Give the data again exactly, from its opening line through the line in which "Task: Switch to the Message step" appears.

The input START

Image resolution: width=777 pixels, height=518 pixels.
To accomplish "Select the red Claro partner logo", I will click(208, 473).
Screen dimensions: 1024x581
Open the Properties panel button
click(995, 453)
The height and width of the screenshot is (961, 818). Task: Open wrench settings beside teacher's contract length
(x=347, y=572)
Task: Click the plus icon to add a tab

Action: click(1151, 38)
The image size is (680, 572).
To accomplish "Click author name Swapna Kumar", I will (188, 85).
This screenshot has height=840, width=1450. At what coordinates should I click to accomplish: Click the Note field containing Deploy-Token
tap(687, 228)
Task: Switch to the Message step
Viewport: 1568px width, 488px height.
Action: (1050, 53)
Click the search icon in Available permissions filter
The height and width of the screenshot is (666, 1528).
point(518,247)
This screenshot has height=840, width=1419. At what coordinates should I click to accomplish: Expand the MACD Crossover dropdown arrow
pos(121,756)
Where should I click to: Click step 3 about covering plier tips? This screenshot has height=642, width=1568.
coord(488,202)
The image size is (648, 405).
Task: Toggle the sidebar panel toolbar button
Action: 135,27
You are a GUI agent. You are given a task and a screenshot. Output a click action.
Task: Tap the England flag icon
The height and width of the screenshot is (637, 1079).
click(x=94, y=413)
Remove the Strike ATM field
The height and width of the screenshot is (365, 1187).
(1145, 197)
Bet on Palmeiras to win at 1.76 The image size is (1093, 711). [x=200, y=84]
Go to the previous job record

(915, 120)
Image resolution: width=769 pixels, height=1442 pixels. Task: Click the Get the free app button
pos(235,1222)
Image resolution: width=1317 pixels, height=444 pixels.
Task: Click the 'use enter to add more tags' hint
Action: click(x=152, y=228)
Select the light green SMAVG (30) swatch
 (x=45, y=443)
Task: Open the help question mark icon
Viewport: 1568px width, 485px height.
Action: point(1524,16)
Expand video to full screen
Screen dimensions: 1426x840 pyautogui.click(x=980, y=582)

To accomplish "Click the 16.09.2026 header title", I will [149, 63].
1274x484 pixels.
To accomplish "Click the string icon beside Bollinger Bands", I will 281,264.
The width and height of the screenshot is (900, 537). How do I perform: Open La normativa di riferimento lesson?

The input END

_Reply:_
Image resolution: width=777 pixels, height=518 pixels.
To accomplish "Select the red Claro partner logo", I will click(208, 473).
Screen dimensions: 1024x581
Open the Properties panel button
click(995, 453)
The height and width of the screenshot is (961, 818). Task: Open wrench settings beside teacher's contract length
(x=347, y=572)
Task: Click the plus icon to add a tab

Action: click(1151, 38)
The image size is (680, 572).
To accomplish "Click author name Swapna Kumar", I will (188, 85).
This screenshot has height=840, width=1450. At what coordinates should I click to accomplish: Click the Note field containing Deploy-Token
tap(687, 228)
Task: Switch to the Message step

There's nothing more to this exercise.